Os nossos amigos ... do Braga

 Uma parte da minha educação de criança foi aprender a gostar do Vitória. Tarefa fácil que aprendi e respeitei sem dificuldade e com uma boa dose de entusiasmo infantil, que ainda hoje se mantém apesar da idade já não o aconselhar. Com a proximidade física ao estádio, as ruas cheias de gente em dia de jogo, as visitas ao campo de treinos da Amorosa, os “tios” que me levavam quando ninguém de família o podia fazer, a coisa cimentou-se desde muito cedo, para sempre. Tal como acontece aliás com boa parte dos vimaranenses e mesmo pessoas que não sendo de Guimarães por aqui têm raízes. O meu estimado primo João, nascido e criado no Porto, perto da zona da Boavista, é disso um exemplo e, durante anos, foi olhado no Porto como ave rara, sofrendo pelo Vitória ainda mais do que eu: efeito seguramente de uma visão alternativa do fenómeno futebolístico e do pedagógico convívio em família.



A par da paixão pelo Vitória vinha sempre, como brinde, a rivalidade com o Braga. Faz parte duma relação secular entre as duas cidades e, creio, bem vistas as coisas, ajuda mais do que atrapalha pois nos obriga a sermos melhores.

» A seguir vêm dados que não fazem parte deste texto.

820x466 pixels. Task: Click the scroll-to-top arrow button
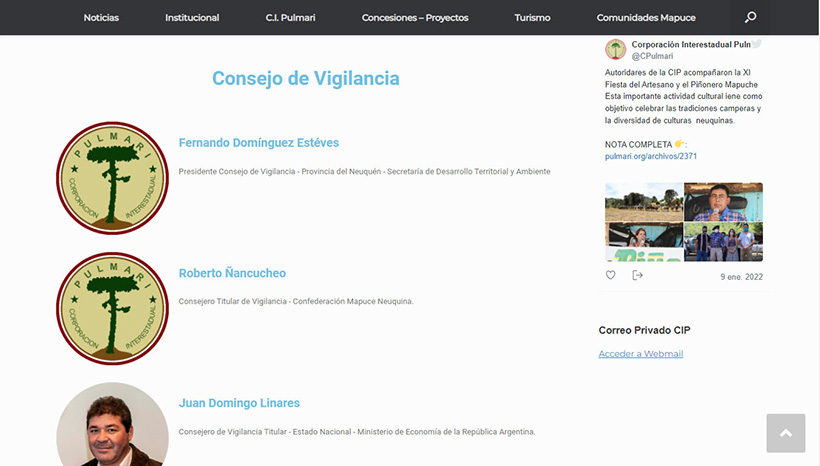point(785,433)
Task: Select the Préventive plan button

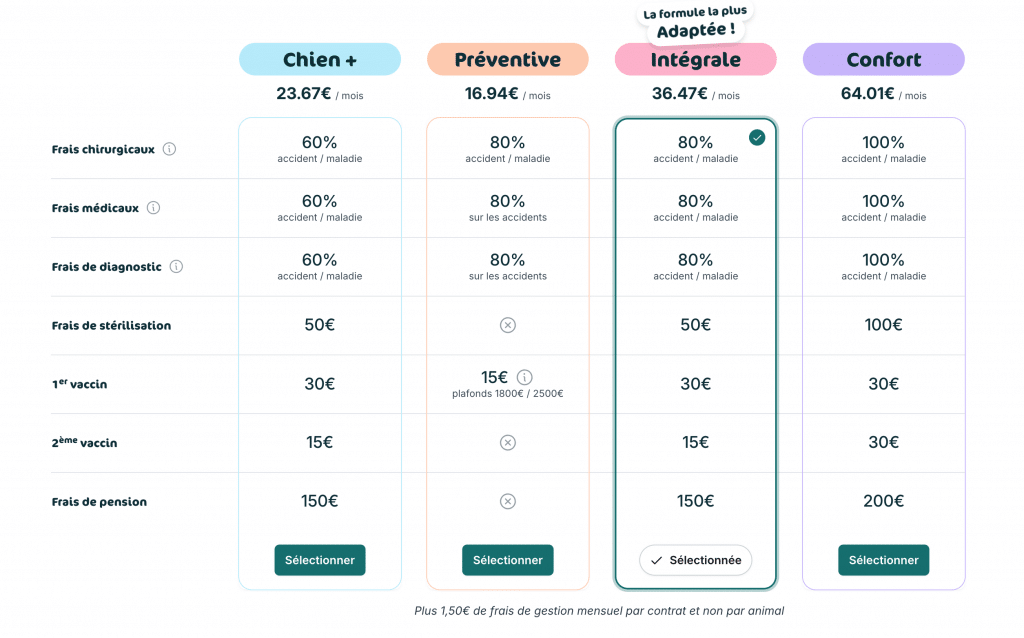Action: coord(507,560)
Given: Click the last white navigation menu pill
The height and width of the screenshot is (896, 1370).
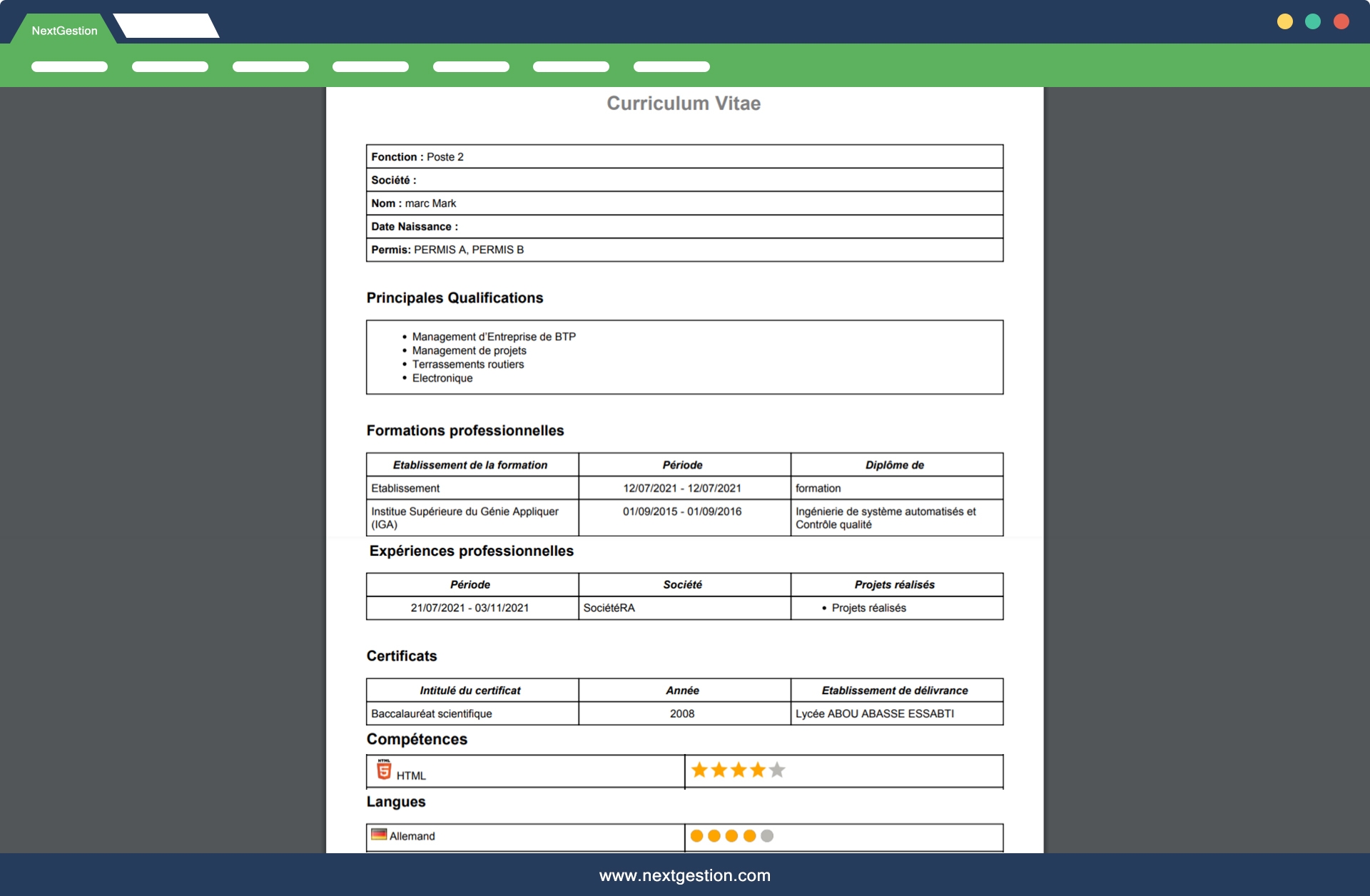Looking at the screenshot, I should [671, 67].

Lembro-me vividamente dos jogos Braga-Vitória, mais do que os Vitória-Braga; havia, nos primeiros, um ambiente bem mais festivo e tenso do que nos segundos, pois o Vitória arrastava (ainda arrasta) mais gente a Braga do que os bracarenses que cá vinham. Nos anos 70, 80 e 90 do século passado um Braga do Vitória entupia a estrada nacional entre as duas cidades. Saía-se da cidade e já estávamos em fila até Braga! Bandeiras fora do carro, buzinadelas dementes durante o percurso, e algumas escaramuças “leais” na reta de S.Martinho de Sande com adeptos do Braga, compunham a tarde de domingo inteiramente dedicada ao desafio. Ainda por cima a localização do belo 1º de Maio dava-nos a mentirosa sensação de que não tínhamos saído do nosso concelho.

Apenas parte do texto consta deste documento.